You’re teaching yourself that it’s not worth it to seek out creators directly, without the intermediation of bigger players.
You’re teaching yourself that convenience (and next-day shopping) is so important that it overrides other concerns.
Going on Amazon to order things is literally the least imaginative and original way of getting the things we want.
When I finally began ordering from Bookshop.org (an Amazon competitor that supports independent bookshops) this year, it taught me that small players like Bookshop can compete with big players.
That small player can do things differently.
That many customers, including myself, are willing to pay a bit more and wait a bit longer to order from a small player that we like more than a big player.
That’s a pretty important lesson for a creator.
2. People can get paid for meaningful work
This is related to the previous lesson.
As a creator, you need to believe that it’s possible to get paid for meaningful work. Otherwise, what’s the point?
By being a customer who pays people for meaningful work (whether that’s by ordering from small stores, hiring someone to help you with something, etc.), you can strengthen that belief.
For instance, I know that coaching is valuable because I have had different coaches over the years who have helped me — and I still have a coach.
When I talk to a potential client about the benefits of coaching, I can talk about positive changes my clients have made while working with me and about my own experience with this vehicle of change.
If you don’t believe something is valuable enough to invest in it (whether that’s a service or a product), why should your clients?
Consuming things from other creators and smaller businesses can also help creators overcome perfectionism. If you pay a person or small business for their work (even if it’s not 100% polished), it teaches you that getting customers is about delivering value, not perfection.
3. Insights into how platforms work and whether they are right for you
For a long time, I resisted getting a Patreon subscription or ordering on Etsy. I found it to be a hassle to sign up for a separate platform. I also didn’t particularly like that the platform takes a percentage of money that would otherwise go to the creators.
Eventually, I gave both of these a try and it taught me some valuable lessons.
A few people had suggested to me that I start my own Patreon and I found myself thinking about doing that.
Through becoming a Patreon supporter for a few content creators, I realized that that monetization model isn’t for me, at least at the moment. I noticed how much effort they put into it and how many subscribers they needed to have it be worth their time.
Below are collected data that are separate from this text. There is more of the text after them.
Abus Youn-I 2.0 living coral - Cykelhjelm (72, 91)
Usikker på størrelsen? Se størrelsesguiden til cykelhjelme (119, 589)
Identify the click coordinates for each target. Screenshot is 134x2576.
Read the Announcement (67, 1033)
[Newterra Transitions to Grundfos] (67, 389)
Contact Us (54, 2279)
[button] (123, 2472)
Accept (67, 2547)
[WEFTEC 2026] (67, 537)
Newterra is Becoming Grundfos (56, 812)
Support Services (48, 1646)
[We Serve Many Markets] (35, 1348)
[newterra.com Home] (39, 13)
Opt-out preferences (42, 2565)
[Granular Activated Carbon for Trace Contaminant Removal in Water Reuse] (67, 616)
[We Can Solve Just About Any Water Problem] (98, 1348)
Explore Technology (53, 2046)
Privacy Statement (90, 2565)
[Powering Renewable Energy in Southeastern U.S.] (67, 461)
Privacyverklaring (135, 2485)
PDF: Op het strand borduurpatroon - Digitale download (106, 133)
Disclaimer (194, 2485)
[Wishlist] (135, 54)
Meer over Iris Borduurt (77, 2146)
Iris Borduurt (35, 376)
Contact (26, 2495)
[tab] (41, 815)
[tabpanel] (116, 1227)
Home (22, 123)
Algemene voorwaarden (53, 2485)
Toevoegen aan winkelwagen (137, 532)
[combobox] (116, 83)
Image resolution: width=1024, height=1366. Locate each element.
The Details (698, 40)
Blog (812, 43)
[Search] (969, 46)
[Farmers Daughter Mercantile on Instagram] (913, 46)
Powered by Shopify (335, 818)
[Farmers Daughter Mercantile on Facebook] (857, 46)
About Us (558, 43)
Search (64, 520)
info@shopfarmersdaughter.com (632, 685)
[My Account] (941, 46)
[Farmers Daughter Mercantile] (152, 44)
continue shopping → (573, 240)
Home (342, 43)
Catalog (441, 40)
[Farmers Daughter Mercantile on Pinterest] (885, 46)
Ordering on Etsy also taught me a few things. I realized that the platform can be annoying for customers— for instance, I was sometimes randomly blocked, especially when using a VPN (which seems to be a common problem).
This means that in many cases, Etsy customers are forced to turn off their VPN. If they aren’t willing to do that, Etsy creators miss out on sales.
This helped me realize how much easier it was to order directly from creators. As long as they have a personal website with the same name as their Etsy store, I could easily find them and buy through their website. They don’t have to pay an Etsy fee and I don’t get hassled about my VPN. Win-win.
If I ever decided to offer something on Etsy, I would keep this experience in mind.
Creators can learn many valuable lessons from being consumers.
If you only ever lived in Rome during the height of the Roman Empire, it would probably be hard for you to believe that people were living a good life elsewhere, that there was an alternative to this über-dominant city.
Supporting other creators and small businesses is kind of like leaving Rome to discover a whole new world outside. It will teach you things you could never learn from only buying from the big players.
Just like cities don’t have to be Rome (in its prime) to be successful, entrepreneurs don’t need to dominate the marketplace to have happy customers and make a living.
Not all roads lead to Rome. But if they did, we would just create new pathways that support a different way of life.